Oil. Price of oil has been high and will remain high. For the first time in quite a while, we are now seeing a repatriation of funds out of the US into Canada. Especially if you consider the impact of a depreciating loonie, the price of oil in Canada now sells for more than it does in the US. Yet over the past 2 years, Canadian oil companies have greatly lagged its US peers. We are starting to see a catch-up occur and this is what excites him the most. Prefers the producers over the services.
Watching people of the false sentiment indicators (dumb money indicators) is trying to see what the retail investor is thinking. Try to measure the extreme levels of bullish and bearish. Want to do the opposite of the retail investor. However, currently there is a low level of bearishness and a high level of neutrality in the market. It could be a leading indicator of a month or two down the road of a correction... a sign of caution in his mind.

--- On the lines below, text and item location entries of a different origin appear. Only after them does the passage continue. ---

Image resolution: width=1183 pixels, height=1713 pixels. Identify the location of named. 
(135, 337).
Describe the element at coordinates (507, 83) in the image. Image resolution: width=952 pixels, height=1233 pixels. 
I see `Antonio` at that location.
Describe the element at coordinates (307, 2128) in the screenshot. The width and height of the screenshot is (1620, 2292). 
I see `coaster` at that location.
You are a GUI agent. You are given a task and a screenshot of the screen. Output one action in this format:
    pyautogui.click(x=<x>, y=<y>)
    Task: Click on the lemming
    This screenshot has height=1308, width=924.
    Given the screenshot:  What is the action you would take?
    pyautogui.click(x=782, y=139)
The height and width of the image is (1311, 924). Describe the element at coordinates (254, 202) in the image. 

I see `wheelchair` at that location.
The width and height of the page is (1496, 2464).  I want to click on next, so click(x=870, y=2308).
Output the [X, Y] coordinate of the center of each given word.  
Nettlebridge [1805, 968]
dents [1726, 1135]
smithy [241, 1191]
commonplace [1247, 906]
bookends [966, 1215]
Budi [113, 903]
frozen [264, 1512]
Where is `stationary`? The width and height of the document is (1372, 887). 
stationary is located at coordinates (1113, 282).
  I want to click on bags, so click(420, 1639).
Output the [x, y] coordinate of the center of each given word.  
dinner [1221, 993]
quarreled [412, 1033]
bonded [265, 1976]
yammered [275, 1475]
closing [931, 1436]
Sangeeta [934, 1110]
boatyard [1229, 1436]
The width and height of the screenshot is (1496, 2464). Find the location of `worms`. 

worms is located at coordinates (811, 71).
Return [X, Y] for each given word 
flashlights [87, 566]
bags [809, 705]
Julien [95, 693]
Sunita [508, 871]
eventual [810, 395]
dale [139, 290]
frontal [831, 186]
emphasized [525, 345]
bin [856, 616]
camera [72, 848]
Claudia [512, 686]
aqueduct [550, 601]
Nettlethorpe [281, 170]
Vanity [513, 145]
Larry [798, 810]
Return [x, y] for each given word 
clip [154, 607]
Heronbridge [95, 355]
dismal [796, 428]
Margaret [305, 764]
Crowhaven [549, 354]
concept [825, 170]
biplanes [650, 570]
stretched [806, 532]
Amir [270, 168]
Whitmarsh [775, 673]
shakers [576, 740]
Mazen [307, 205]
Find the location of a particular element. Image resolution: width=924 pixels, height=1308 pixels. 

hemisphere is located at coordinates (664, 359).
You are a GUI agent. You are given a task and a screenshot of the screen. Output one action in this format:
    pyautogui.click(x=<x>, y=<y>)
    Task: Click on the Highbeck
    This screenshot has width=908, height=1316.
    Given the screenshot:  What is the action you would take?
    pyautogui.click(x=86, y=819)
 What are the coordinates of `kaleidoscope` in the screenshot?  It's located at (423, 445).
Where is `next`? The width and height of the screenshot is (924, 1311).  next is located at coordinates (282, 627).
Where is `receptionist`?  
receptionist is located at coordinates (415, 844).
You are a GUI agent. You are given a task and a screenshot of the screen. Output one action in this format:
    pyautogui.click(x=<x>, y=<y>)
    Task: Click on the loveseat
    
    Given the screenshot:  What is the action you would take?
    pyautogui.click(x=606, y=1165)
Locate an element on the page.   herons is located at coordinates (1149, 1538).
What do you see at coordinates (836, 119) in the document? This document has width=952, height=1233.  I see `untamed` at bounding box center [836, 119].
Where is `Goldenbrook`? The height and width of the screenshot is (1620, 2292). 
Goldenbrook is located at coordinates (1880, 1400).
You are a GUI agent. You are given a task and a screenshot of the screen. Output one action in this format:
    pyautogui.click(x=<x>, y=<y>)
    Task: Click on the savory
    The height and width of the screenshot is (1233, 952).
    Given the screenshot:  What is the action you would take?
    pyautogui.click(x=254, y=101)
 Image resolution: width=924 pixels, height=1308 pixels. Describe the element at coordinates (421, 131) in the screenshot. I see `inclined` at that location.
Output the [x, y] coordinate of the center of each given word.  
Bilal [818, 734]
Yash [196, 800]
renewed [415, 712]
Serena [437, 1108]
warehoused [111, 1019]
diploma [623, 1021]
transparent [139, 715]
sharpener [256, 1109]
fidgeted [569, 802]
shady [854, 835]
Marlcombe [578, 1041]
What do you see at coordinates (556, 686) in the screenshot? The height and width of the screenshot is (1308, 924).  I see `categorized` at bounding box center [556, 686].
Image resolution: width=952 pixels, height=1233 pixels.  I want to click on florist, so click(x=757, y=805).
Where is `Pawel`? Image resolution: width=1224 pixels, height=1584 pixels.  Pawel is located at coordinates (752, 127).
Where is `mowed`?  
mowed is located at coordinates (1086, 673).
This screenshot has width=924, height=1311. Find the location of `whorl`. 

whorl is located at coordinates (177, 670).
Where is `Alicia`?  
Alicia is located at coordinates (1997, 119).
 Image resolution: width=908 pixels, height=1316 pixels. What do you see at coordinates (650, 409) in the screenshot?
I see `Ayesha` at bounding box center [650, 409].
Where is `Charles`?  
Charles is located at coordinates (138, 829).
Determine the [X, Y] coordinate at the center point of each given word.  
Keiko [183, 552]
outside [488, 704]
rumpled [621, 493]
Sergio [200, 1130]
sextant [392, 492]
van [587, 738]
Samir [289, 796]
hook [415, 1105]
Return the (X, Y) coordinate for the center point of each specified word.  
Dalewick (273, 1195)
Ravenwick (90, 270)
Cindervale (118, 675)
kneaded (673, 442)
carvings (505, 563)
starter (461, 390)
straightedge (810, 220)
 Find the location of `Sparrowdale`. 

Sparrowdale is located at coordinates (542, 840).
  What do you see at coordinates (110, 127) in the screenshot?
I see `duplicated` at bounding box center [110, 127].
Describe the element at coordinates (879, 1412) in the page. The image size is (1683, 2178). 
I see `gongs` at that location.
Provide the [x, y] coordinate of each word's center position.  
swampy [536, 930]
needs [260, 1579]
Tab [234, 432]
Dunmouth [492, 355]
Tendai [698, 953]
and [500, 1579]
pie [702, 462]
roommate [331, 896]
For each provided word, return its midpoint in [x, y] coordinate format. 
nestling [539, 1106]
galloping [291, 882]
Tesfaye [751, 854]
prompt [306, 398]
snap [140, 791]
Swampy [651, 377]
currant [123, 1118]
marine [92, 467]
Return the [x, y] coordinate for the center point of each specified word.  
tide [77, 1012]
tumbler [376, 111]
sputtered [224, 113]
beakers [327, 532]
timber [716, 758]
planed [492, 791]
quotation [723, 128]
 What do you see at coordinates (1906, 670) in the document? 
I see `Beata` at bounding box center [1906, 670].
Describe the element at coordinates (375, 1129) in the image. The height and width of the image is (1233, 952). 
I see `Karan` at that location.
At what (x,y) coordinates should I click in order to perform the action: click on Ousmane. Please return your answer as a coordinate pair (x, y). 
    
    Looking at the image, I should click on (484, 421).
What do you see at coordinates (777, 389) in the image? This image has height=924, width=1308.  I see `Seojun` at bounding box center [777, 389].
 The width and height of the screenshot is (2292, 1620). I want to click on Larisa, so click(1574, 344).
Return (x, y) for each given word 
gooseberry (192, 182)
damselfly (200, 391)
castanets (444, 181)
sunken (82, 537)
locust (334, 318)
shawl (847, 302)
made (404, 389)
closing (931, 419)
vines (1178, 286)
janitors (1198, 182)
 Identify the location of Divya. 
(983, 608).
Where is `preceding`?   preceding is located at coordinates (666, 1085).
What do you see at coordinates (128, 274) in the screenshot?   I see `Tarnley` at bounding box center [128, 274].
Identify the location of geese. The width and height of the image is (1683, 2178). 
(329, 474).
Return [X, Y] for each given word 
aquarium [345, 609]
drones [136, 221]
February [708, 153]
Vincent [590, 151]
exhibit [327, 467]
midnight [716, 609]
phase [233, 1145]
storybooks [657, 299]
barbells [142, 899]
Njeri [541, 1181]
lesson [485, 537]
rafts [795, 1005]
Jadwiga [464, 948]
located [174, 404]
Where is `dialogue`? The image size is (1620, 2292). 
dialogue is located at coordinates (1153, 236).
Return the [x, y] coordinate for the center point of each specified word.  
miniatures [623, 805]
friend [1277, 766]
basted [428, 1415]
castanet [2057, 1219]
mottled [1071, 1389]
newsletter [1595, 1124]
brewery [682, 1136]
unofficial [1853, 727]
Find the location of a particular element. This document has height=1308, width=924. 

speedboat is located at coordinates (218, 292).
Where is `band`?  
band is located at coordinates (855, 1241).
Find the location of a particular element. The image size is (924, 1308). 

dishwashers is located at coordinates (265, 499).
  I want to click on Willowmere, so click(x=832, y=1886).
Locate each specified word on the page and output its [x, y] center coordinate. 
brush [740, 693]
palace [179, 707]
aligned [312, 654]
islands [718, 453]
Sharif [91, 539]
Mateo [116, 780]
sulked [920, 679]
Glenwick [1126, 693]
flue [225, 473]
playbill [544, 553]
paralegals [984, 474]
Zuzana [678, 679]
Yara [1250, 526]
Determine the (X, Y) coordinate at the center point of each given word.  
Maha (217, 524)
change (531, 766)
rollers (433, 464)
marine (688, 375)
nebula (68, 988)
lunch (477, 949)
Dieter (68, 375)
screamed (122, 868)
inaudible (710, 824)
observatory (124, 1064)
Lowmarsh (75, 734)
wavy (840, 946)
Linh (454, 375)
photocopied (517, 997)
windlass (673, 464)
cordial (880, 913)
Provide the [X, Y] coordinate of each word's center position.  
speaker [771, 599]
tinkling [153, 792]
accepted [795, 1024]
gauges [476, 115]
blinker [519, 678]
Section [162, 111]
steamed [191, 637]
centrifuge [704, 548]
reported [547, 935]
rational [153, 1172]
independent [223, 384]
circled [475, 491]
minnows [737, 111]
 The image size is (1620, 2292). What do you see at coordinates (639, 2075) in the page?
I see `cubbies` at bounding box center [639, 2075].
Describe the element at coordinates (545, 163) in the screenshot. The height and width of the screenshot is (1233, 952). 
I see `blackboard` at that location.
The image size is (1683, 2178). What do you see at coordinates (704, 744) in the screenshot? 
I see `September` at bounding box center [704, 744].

A good website is sentimate trader.com
If there is a sell off this summer (and he thinks it will), then the year will end very strong.
Market. Looking at his “S&P 500 Price to Book” chart, it shows that the S&P 500 has gotten back up over the 2X Book Value and is trading once again between 2 and 2.5 times Book, where it traded for nearly all of the early 2000’s. For those people who think the market is really expensive, it has been here before and has actually been a lot higher. The question is, are the earnings going to come through. Looking at the 1st lot of the S&P results, there is a really interesting phenomenon. Earnings are coming through at about a 10% growth rate, but the growth in sales is about 1%. This means companies are earning money, but not generating activity. This indicates it is not going to be the fast recovery that the Fed would have us like to believe. The market is just in a comfortable place. If we saw the market dropping 8%-10%, there would be something like a 3 alarm fire at the Fed and we would see a renewal of aggressive quantitative easing.